L’union fait la mode

© FRÉDÉRIC RAEVENS

À lire le paragraphe con-sacré au bandana dans l’irrésistible Comment rester chic en toutes circonstances de Gonzague Dupleix, il semblait que l’auteur avait signé l’arrêt de mort stylistique de cet accessoire, lui conférant pour unique rôle acceptable celui d’enlever le sable des pieds au retour de la plage. Il vient pourtant de refaire une apparition remarquée sur les podiums, tantôt noué aux poignets ou au creux du cou, tantôt glissé entre les passants de la ceinture d’un pantalon ou la hanse d’un sac à main.

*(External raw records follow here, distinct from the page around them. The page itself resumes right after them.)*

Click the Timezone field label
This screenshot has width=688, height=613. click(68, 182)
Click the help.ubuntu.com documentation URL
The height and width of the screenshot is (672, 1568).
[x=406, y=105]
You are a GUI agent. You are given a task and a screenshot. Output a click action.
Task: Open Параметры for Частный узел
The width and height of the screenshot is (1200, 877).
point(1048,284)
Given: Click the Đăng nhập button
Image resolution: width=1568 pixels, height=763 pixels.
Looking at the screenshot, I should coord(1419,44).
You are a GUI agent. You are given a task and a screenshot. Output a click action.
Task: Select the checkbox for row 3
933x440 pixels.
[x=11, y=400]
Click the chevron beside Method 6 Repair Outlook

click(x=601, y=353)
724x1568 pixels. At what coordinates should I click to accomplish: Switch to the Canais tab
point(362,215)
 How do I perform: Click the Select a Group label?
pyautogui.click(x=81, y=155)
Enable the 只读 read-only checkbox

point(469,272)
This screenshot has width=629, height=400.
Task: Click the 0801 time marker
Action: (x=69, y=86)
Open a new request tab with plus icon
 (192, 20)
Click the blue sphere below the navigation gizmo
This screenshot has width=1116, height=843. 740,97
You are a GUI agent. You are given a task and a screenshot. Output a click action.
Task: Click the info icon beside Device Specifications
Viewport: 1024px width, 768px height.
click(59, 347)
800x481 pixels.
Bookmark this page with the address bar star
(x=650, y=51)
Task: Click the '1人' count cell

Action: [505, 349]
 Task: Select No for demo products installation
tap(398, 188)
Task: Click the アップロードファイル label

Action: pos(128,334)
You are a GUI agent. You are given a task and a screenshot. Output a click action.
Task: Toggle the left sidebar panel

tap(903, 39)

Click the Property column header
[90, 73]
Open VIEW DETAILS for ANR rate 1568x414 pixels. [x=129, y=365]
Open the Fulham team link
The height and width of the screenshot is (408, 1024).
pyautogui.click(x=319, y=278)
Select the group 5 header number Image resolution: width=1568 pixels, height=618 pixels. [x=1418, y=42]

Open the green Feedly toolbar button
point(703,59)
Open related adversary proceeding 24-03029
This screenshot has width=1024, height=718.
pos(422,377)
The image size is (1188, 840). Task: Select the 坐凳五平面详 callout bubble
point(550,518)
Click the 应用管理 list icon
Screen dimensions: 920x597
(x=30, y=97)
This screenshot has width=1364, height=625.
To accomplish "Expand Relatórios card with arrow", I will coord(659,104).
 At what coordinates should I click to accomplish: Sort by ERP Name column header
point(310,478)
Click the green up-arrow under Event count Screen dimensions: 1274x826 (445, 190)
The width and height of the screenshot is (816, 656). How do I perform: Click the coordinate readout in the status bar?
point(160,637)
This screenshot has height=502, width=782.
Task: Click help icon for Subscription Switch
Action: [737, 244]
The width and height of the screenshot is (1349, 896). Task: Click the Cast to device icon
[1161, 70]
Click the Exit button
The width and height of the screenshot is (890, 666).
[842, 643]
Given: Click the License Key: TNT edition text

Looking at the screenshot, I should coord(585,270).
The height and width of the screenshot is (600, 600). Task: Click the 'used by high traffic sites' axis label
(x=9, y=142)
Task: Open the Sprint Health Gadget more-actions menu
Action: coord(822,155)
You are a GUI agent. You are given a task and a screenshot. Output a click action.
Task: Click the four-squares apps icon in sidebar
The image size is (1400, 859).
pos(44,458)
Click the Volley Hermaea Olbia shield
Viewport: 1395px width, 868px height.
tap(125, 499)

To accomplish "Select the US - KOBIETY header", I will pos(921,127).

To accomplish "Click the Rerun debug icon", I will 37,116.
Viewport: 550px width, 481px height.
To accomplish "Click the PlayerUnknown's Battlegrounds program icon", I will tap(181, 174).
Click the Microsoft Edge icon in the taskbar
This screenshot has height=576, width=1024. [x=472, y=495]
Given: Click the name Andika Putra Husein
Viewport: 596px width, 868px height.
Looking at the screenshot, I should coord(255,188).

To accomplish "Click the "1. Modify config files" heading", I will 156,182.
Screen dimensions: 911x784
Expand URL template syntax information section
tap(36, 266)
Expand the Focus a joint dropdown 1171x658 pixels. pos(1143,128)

Le geste bien sûr est symbolique. En s’affichant avec un petit carré de coton blanc, les acteurs de la mode au sens large – en ce compris les invités des défilés qui, après New York où le mouvement a été lancé, se termineront dans quelques jours à Paris – entendent faire passer un message simple : restons unis ! Face à qui ? A quoi ? La campagne #tiedtogether initiée par le site Internet Business of Fashion ne nomme pas formellement  » l’ennemi « , se contentant de faire référence  » à l’évolution actuelle du monde « . Très majoritairement pro-Clinton pendant la durée de la campagne, les créateurs américains s’étaient très peu exprimés jusqu’ici, le risque de boycott en cas de prise de position trop tranchée n’étant pas à exclure, et ce de la part des supporters des deux camps. Au-delà de l’indignation bien légitime face à la libération d’une parole sexiste, raciste et ouvertement homophobe, l’industrie ne peut que se montrer inquiète vis-à-vis du protectionnisme économique prôné par les leaders populistes des deux côtés de l’Atlantique. Le business qui s’est mondialisé au point qu’il soit presque impossible d’encore distinguer les saisons dans les collections qui sortent concomitamment dans les deux hémisphères n’a eu de cesse, dans le même temps, de délocaliser sa production dans les régions de la planète, garantissant de la main-d’oeuvre à bas coût. Même si l’on ne peut que regretter la disparition de ces savoir-faire dans nos pays dits développés, le  » made in chacun chez soi  » relève dans le cas présent de l’utopie. La logique identitaire qui viserait à pénaliser les entreprises employant des travailleurs étrangers entraverait aussi la liberté de choix des maisons lorsqu’il s’agit d’engager une pointure. A ce petit jeu lamentable, Kim Jones ne serait pas directeur artistique de Louis Vuitton, Raf Simons de Calvin Klein ou Maria Grazia Chiuri de Dior. La créativité et le talent n’ont que faire des papiers et des visas.

ISABELLE WILLOT

LE  » MADE IN CHACUN CHEZ SOI  » EST UNE UTOPIE.